- _本文の抜粋_
___

手術器械について

原点は、引き継がれた高い技能と未来を考えるデザインの融合

ニチオンの手がける手術器械の起源は、越後の郷士であった石川六郎氏が刀類の凹み研ぎを創始した明治4年まで遡ります。

技術は時の変遷と共に引き継がれ、明治42年に本田将隆氏によって、耳鼻咽喉科の手術器械・診断器具の製造が開始されました。この際に集められたのは、鍛冶やからくり、かんざしなど日本の伝統的な技術を身に付けた職人たちでした。

ここから多くの仕上職人の育成と、技能継承の確立に成功。職人から職人へ、技術をつなぎながら、長い年月をかけて素材の研究開発を行ってまいりました。

歴史と共に重ねてきたこれらの実績と技術力が、今日のニチオンを造り、また最先端技術を要する研究機関との共同開発につながっているのです。これからも決して歩みを止めることはありません。

___

保存済みの項目:

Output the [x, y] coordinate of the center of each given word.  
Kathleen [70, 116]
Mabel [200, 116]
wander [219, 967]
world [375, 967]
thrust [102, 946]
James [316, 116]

___

- _取り組む課題_
- 1) 上の本文の抜粋にある「技術は時の変遷と共に」で始まる段落を、主な事実を残したまま短く書き直してください。
- 2) 本文の抜粋によると、今日のニチオンと、最先端技術を要する研究機関との共同開発は何によって生まれたのでしょうか。1〜3文で説明してください。

- _課題ごとの解答_
- 1) 技術は時代を通して受け継がれ、明治42年に本田将隆氏が耳鼻咽喉科の手術器械・診断器具の製造を始めました。その際、鍛冶やからくり、かんざしなど、日本の伝統技術を身に付けた職人が集められました。

- 2) 歴史と共に重ねてきた実績と技術力によって生まれました。その実績と技術力は、職人から職人へ技術をつなぎながら、長い年月をかけて素材の研究開発を行ってきたことで積み上げられたものです。